Other participants expressed concerns the health literacy of other men who have sex with men: “Self-disclosure of HIV status is important to me. I put my test results and ‘On PrEP’ status online. It’s like a mark or certificate, suggesting that I’ve done my part. But I don’t know about others’ statuses regarding PrEP because I really don’t know if they’re true. Is that person really on PrEP even if his profile says so? I can’t ask him to prove it by swallowing pills in front of me.” This participant’s knowledge of PrEP led them to be concerned about whether others also had accurate information about PrEP and thus led to uncertainty in interpreting whether others’ disclosures were accurate.

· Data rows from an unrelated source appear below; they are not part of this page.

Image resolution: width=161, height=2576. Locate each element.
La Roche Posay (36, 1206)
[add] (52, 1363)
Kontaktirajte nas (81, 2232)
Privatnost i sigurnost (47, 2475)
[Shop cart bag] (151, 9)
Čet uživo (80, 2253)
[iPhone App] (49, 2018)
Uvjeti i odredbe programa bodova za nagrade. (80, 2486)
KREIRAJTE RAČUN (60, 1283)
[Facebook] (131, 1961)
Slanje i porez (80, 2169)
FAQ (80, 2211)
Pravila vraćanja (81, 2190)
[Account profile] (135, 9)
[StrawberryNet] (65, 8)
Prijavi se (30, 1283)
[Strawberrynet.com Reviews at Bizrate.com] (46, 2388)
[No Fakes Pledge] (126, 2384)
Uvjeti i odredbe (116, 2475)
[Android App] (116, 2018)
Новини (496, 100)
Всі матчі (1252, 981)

Stigma uncertainty relates to the social stigma of HIV. One participant said, “I specify that I’m on PrEP in my profile, largely with the intention of showing the gay community that there’s a new method of preventing HIV infection. But I’m afraid that others might ask me to have condomless sex if they find out that I’m on PrEP. I still play safe [by using condoms], and I’m not good at negotiating condom use with others. Saying that I’m on PrEP might cause me more harm than good.” This participant was concerned about the stigma associated with PrEP use in Taiwan, where the drug was described as a “hookup pill.” They were also concerned about the stigma associated with HIV.
The authors argue that their results show that men who have sex with men navigate a variety of uncertainties related to PrEP use. First, public health information about PrEP treatment could help users and potential users navigate condition uncertainty. Second, such public health information should use plain language to mitigate information uncertainty. Finally, health practitioners could work with men who have sex with men on strategies to discuss sexual activities online, and health campaigns could better address HIV stigma.